*** DOCUMENT PASSAGE ***
Scientists from Tohoku University and the High Energy Accelerator Research Organization have developed a new complex hydride lithium superionic conductor that could result in all-solid-state batteries with the highest energy density to date. An open-access paper on the work is published in Nature Communications.
The researchers say the new material, achieved by designing structures of hydrogen clusters (complex anions), shows markedly high stability against lithium metal, which would make it the ultimate anode material for all-solid-state batteries.
High-energy-density all-solid-state lithium metal battery employing complex hydrides. Credit: Sangryun Kim and Shin-ichi Orimo.
All-solid-state batteries incorporating lithium metal anode have the potential to address the energy density issues of conventional lithium-ion batteries that use flammable organic liquid electrolytes and low-capacity carbonaceous anodes. However, they suffer from high lithium ion transfer resistance, mainly due to the instability of the solid electrolytes against lithium metal, limiting their use in practical cells.
Here, we report a complex hydride lithium superionic conductor, 0.7Li(CB9H10)–0.3Li(CB11H12), with excellent stability against lithium metal and a high conductivity of 6.7 × 10−3 S cm−1 at 25 °C. This complex hydride exhibits stable lithium plating/stripping reaction with negligible interfacial resistance (<1 Ω cm2) at 0.2 mA cm−2, enabling all-solid-state lithium-sulfur batteries with high energy density (>2500 Wh kg−1) at a high current density of 5016 mA g−1.—Kim et al.
All−solid−state batteries are promising candidates for resolving the intrinsic drawbacks of current lithium−ion batteries, such as electrolyte leakage, flammability and limited energy density.
*** End of DOCUMENT PASSAGE ***
*** ENTRIES PROVIDED ***
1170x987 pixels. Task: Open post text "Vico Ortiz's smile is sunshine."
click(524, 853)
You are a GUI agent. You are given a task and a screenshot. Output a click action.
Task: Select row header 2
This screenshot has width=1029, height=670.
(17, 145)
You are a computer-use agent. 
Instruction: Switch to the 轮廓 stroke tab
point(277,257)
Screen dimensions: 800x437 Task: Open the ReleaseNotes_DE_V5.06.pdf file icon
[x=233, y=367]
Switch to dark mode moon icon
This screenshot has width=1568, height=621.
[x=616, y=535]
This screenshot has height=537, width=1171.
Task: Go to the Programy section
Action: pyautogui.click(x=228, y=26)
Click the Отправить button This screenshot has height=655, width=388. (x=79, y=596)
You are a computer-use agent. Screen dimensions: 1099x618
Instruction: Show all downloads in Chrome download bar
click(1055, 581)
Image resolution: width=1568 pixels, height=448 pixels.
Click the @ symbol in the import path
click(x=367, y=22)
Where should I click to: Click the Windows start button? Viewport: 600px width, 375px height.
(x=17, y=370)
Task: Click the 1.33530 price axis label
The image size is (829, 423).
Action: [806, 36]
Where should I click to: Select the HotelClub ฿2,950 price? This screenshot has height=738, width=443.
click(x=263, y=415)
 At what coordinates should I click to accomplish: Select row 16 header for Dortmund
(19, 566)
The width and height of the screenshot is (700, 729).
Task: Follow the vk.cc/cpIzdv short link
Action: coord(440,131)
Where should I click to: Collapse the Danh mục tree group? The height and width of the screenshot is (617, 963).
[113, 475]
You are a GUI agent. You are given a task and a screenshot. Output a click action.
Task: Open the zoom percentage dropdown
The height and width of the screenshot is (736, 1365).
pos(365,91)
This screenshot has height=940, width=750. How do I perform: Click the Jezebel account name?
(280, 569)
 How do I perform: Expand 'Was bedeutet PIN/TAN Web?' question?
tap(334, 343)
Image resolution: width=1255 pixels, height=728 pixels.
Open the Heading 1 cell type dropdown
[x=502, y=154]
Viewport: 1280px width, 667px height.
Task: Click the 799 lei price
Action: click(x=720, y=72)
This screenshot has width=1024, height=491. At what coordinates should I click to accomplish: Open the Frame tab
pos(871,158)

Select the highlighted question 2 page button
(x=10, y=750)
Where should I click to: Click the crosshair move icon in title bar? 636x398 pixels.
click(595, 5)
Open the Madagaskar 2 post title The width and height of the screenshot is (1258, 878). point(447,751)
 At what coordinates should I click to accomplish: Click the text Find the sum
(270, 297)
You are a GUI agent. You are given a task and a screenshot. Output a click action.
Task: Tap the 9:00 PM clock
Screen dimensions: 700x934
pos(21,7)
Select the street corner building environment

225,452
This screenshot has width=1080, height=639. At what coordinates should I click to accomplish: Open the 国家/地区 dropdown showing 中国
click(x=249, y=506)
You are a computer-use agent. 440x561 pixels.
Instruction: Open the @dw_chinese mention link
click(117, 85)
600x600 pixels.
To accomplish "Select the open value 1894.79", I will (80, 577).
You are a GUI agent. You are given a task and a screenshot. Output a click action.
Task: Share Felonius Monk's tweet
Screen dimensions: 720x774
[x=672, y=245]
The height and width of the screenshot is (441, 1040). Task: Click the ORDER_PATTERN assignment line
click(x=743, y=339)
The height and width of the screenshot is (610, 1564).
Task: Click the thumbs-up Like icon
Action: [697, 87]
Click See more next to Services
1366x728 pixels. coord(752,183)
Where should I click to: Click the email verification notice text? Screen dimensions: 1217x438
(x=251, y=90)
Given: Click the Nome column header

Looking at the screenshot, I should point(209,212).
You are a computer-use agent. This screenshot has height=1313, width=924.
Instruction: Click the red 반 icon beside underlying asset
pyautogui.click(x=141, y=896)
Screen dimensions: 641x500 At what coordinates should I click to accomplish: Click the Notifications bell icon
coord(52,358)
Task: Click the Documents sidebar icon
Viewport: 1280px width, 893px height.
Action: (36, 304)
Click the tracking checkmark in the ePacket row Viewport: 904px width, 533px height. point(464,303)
*** End of ENTRIES PROVIDED ***
[WORK REQUEST 1] Reproduce the hydride conductor article word for word from "Scientists from Tohoku" to "for all-solid-state batteries.".
[WORK REQUEST 2] According to the hydride conductor article, what conductivity does the new complex hydride show at 25 °C?
[WORK REQUEST 3] Continue the hydride conductor article from the point where it stops.
The items have no connection to the hydride conductor article.

[WRITTEN RESPONSE 1]
Scientists from Tohoku University and the High Energy Accelerator Research Organization have developed a new complex hydride lithium superionic conductor that could result in all-solid-state batteries with the highest energy density to date. An open-access paper on the work is published in Nature Communications.
The researchers say the new material, achieved by designing structures of hydrogen clusters (complex anions), shows markedly high stability against lithium metal, which would make it the ultimate anode material for all-solid-state batteries.

[WRITTEN RESPONSE 2] 6.7 × 10−3 S cm−1

[WRITTEN RESPONSE 3]
Lithium metal is widely believed to be the ultimate anode material for all−solid−state batteries because it has the highest theoretical capacity (3860 mAh g−1) and the lowest potential (−3.04 V vs. standard hydrogen electrode) among known anode materials.
Lithium-ion-conducting solid electrolytes are a key component of all-solid-state batteries because the ionic conductivity and stability of the solid electrolyte determine battery performance.
The problem has been that most existing solid electrolytes have chemical/electrochemical instability and/or poor physical contact against lithium metal, inevitably causing unwanted side reactions at the interface. These side reactions result in an increase in interfacial resistance, greatly degrading battery performance during repeated cycling.
As revealed by previous studies, which proposed strategies such as alloying the lithium metal and interface modification, this degradation process is very difficult to address because its origin is the high thermodynamic reactivity of the lithium metal anode with the electrolyte.
The main challenges to using the lithium metal anode are high stability and high lithium ion conductivity of the solid electrolyte.
Complex hydrides have received a lot of attention in addressing the problems associated with the lithium metal anode because of their outstanding chemical and electrochemical stability against the lithium metal anode. But because of their low ionic conductivity, using complex hydrides with the lithium metal anode have never been attempted in practical batteries. So we were very motivated to see if developing complex hydride that exhibit lithium superionic conductivity at room temperature can enable the use of lithium metal anode. And it worked.—Sangryun Kim, lead and co-corresponding author
The Tohoku University research team was led by Sangryun Kim from the Institute of Material Research (IMR) and Shin-ichi Orimo from the Advanced Institute for Materials Research (AIMR). Members included Dorai Arunkumar, Naoaki Kuwata and Junichi Kawamura from the university’s Institute of Multidisciplinary Research for Advanced Materials (IMRAM), as well as Toshiya Otomo from the High Energy Accelerator Research Organization.